* [Work order]: Please print the line that holds "Instruction: Open Get Add-ins" and each line after it to the end of the data, word for word, without any pictures.
———
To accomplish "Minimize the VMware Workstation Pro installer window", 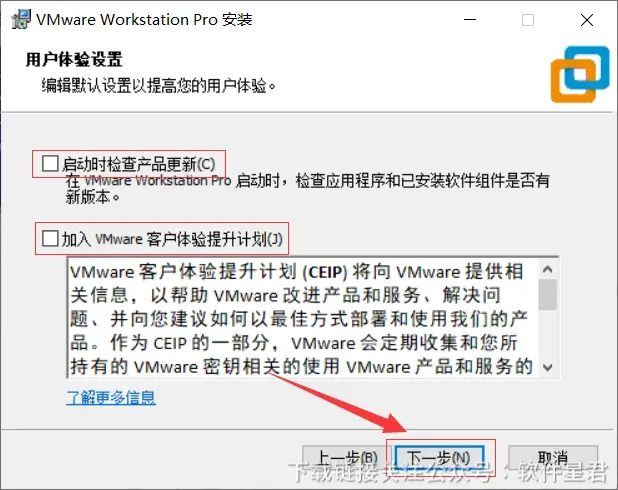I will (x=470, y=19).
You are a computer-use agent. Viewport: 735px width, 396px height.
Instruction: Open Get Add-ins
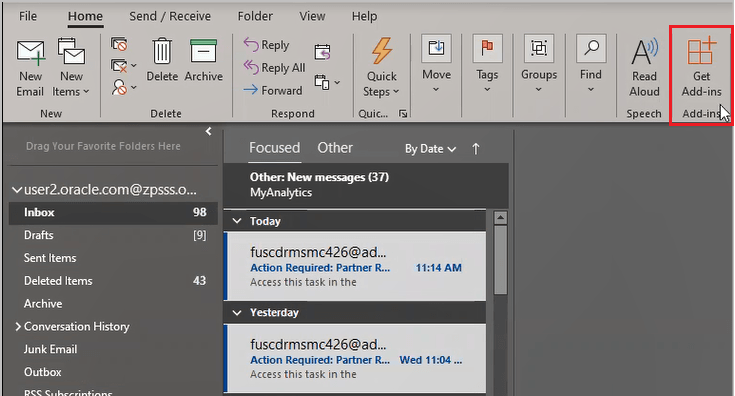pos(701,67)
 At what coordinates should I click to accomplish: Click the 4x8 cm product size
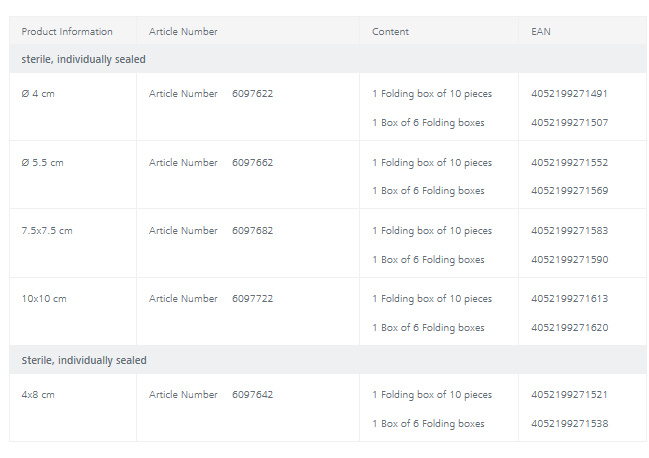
———
* [Response to this task]:
Instruction: Open Get Add-ins
pos(701,67)
 At what coordinates should I click to accomplish: Click the 4x8 cm product size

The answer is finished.